Il libro, dunque. Parla di droga, di presenza della droga nel mondo contemporaneo, e di una droga in particolare, la cocaina, della quale sembra che il mondo contemporaneo non riesca a fare a meno. Stimolante ed eccitante di indubbia efficacia, dicono, secondo Saviano ne fanno uso tantissimi, anche in mezzo a noi, anche da noi insospettabili. Tema del libro, inchiesta o romanzo che sia, o romanzo-con-basi-d’inchiesta, inchiesta-romanzata, è la cocaina, è il suo mercato, sono i suoi produttori e spacciatori e clienti, è la sua enorme importanza nell’economia di molti paesi e, di conseguenza, visto che si tratta di un prodotto e un traffico fuorilegge, la sua forza di ricatto proprio economico nei confronti di governi e purtroppo di intere popolazioni.
Certe parti del libro appaiono ridondanti e superflue (ci voleva un editing più duro e serrato, e il libro ne avrebbe certamente guadagnato), e pur se certe parti appaiono “gonfiate” con gli “effetti speciali” (qualche capitolo, in particolare quello sui narcos, concede a una sequenza di atroci messe a morte che fa pensare, per ossessività e morbosità, ai film di Dario Argento o a certi registi dell’horror statunitense più sensazionalista, sperimentatori di tarantinate) e altre, come i capitoli sulla cocaina “in persona”, secondo punti di vista vari e però concentrici. In altri affiora o si conferma, nel modo in cui il narratore presenta se stesso, un forte narcisismo e viene dichiarato un vittimismo a tratti fastidioso, autogiustificativo. Ma sono limiti che davamo in qualche modo per scontati, e che non inficiano la forza di questo lavoro, la cui natura ci ha ricordato tutto un filone narrativo (e di inchiesta) di stampo ottocentesco.
Tra Spengler e Darwin e tra London e Zola questo romanzo e/o inchiesta indaga di fatto la presenza del male, anzi il suo dominio, nel mondo contemporaneo, e ci fornisce un quadro allucinato e disperato di questa vittoria. Un paesaggio mondiale o quasi, una verifica che inquieta e sconcerta, e una scrittura lucida e nervosa benché ossessiva, con brani da antologia. In questo Zero ci si perde, e si rischia di perdere ogni speranza nel futuro.
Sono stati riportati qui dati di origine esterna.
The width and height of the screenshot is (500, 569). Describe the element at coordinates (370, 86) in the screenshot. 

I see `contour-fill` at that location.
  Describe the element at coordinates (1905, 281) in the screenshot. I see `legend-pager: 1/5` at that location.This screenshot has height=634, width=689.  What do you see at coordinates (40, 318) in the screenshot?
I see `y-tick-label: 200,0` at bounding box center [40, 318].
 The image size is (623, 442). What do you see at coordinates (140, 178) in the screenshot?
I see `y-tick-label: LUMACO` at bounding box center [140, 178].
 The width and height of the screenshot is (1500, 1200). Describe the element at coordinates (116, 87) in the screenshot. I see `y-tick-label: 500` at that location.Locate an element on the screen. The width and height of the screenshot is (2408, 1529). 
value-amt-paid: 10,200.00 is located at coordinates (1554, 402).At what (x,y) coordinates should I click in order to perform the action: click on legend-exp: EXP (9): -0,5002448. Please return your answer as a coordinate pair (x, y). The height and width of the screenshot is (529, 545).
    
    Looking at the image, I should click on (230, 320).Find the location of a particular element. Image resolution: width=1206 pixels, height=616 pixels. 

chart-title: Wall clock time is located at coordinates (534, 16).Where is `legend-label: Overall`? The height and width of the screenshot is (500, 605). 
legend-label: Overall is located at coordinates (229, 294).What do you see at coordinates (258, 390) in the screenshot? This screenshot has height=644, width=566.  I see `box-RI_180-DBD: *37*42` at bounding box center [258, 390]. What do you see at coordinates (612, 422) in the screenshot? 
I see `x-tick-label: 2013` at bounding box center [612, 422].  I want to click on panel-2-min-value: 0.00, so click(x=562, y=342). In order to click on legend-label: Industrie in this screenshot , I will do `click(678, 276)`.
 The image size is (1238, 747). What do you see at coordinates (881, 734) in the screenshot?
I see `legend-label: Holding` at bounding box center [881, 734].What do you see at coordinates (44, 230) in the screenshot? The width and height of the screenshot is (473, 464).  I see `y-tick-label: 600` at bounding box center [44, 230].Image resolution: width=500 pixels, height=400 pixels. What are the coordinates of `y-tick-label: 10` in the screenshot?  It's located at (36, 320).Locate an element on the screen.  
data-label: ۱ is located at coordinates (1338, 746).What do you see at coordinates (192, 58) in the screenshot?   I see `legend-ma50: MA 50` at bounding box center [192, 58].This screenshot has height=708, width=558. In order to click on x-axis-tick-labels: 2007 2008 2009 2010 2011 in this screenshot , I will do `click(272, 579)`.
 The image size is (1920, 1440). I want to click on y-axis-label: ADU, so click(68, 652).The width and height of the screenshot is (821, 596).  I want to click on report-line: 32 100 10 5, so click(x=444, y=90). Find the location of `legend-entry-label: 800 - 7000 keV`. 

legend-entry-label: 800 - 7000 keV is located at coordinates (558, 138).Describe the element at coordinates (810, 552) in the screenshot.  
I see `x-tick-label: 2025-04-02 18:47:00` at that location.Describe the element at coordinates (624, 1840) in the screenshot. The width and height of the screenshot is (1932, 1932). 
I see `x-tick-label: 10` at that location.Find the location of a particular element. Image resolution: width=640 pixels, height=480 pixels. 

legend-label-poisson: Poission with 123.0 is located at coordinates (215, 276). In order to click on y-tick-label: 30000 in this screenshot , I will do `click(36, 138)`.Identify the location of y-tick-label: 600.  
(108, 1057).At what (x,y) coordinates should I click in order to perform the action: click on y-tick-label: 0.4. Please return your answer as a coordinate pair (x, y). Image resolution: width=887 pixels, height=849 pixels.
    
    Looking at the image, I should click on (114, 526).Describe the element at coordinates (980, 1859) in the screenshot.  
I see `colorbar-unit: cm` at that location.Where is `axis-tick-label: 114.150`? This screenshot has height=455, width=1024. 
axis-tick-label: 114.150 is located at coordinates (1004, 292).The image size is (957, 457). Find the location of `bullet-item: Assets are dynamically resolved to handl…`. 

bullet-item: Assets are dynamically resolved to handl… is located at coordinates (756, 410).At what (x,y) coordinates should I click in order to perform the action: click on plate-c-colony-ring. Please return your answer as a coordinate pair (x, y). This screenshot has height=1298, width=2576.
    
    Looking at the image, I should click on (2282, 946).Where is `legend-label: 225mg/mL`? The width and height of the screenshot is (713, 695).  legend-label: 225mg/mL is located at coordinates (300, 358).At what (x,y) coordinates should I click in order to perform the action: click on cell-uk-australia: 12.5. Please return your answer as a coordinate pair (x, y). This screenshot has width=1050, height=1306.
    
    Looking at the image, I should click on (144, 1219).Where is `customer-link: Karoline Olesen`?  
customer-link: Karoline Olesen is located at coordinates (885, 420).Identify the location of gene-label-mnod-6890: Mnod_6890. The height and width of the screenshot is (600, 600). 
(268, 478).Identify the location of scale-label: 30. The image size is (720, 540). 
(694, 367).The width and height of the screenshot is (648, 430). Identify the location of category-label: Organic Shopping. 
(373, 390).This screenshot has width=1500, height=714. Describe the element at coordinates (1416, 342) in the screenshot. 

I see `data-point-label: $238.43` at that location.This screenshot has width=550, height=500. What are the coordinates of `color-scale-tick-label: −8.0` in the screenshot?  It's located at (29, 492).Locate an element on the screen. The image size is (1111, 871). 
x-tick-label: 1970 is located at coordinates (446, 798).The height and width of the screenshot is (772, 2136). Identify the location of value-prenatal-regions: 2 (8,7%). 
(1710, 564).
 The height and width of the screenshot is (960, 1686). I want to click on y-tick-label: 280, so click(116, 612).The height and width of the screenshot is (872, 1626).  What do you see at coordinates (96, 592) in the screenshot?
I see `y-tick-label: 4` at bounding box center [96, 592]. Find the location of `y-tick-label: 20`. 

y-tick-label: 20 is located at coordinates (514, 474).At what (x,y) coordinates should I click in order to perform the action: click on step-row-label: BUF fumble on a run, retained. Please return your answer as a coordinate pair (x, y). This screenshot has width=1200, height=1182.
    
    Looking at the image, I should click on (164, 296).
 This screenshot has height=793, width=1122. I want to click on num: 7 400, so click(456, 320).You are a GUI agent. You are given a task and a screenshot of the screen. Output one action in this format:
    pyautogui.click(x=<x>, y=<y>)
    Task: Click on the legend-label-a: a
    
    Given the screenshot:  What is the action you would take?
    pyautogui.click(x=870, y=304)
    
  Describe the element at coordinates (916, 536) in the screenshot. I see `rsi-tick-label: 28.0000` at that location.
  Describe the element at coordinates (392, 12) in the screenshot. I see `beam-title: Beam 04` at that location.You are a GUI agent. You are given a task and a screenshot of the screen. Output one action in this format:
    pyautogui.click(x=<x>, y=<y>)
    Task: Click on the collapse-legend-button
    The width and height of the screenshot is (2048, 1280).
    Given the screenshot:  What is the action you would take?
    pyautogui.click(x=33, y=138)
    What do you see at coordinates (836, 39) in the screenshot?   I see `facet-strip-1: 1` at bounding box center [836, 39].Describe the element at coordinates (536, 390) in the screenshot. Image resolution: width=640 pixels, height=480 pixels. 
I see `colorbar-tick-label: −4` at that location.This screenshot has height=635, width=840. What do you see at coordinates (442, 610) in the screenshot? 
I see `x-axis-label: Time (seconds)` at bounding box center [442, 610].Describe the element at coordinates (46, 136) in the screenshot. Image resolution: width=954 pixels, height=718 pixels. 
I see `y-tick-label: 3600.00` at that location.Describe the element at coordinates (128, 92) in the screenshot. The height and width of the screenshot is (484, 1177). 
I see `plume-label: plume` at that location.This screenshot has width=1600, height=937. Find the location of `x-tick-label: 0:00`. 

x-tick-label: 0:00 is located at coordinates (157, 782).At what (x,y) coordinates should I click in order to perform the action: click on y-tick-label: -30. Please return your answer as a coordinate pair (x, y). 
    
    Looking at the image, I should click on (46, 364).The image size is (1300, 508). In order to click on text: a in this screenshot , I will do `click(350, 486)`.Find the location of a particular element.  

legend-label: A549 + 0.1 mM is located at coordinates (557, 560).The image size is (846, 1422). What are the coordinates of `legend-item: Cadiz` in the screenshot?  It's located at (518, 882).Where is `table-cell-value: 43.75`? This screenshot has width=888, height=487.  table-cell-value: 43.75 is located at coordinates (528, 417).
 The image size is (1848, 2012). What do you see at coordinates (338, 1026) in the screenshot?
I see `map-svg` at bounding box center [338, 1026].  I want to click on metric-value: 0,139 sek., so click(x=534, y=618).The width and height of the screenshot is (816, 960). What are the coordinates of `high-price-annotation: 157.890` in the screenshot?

Ma è proprio questo a dare forza e dignità al libro, a farne un’operazione provocatoriamente utile e necessaria. Pensiamo infatti al contesto in cui cade, in Italia: un lasciarsi vivere senza porsi le grandi domande che sarebbe indispensabile porsi oggi più che mai: il senso di una civiltà la cui potenza di morte è infinita, ma in cui ogni evidenza viene mistificata, nascosta o “truccata” da media (e intellettuali) che si rifiutano di guardare e da ceti interi, per esempio insegnanti e sacerdoti, che si lasciano guidare dai media e vedono solo quel che fa loro comodo vedere, da cittadini d’ogni ceto abituati o condizionati a vedere solo la minima cerchia dei loro privati interessi, privati da tempo di ogni super-io civile, comunitario. Trent’anni di Craxi e Berlusconi non sono passati invano, e la sinistra, sviluppista come non mai, non ha avuto nulla da opporre al loro trionfo. Ma i conti si pagano, alla fine, e le conseguenze si vedono. Il libro di Saviano è infine, nella sua barocca ossessione, nel suo vedere dovunque il trionfo del Male, più vicino, che so, ai film di Maresco che non alle ipocrisie dei Travaglio e degli altri candidissimi denunciatori di professione.
E’ un “libro del tempo”, che questo tempo – con i suoi guru e ciarlatani – riuscirà molto presto a esorcizzare.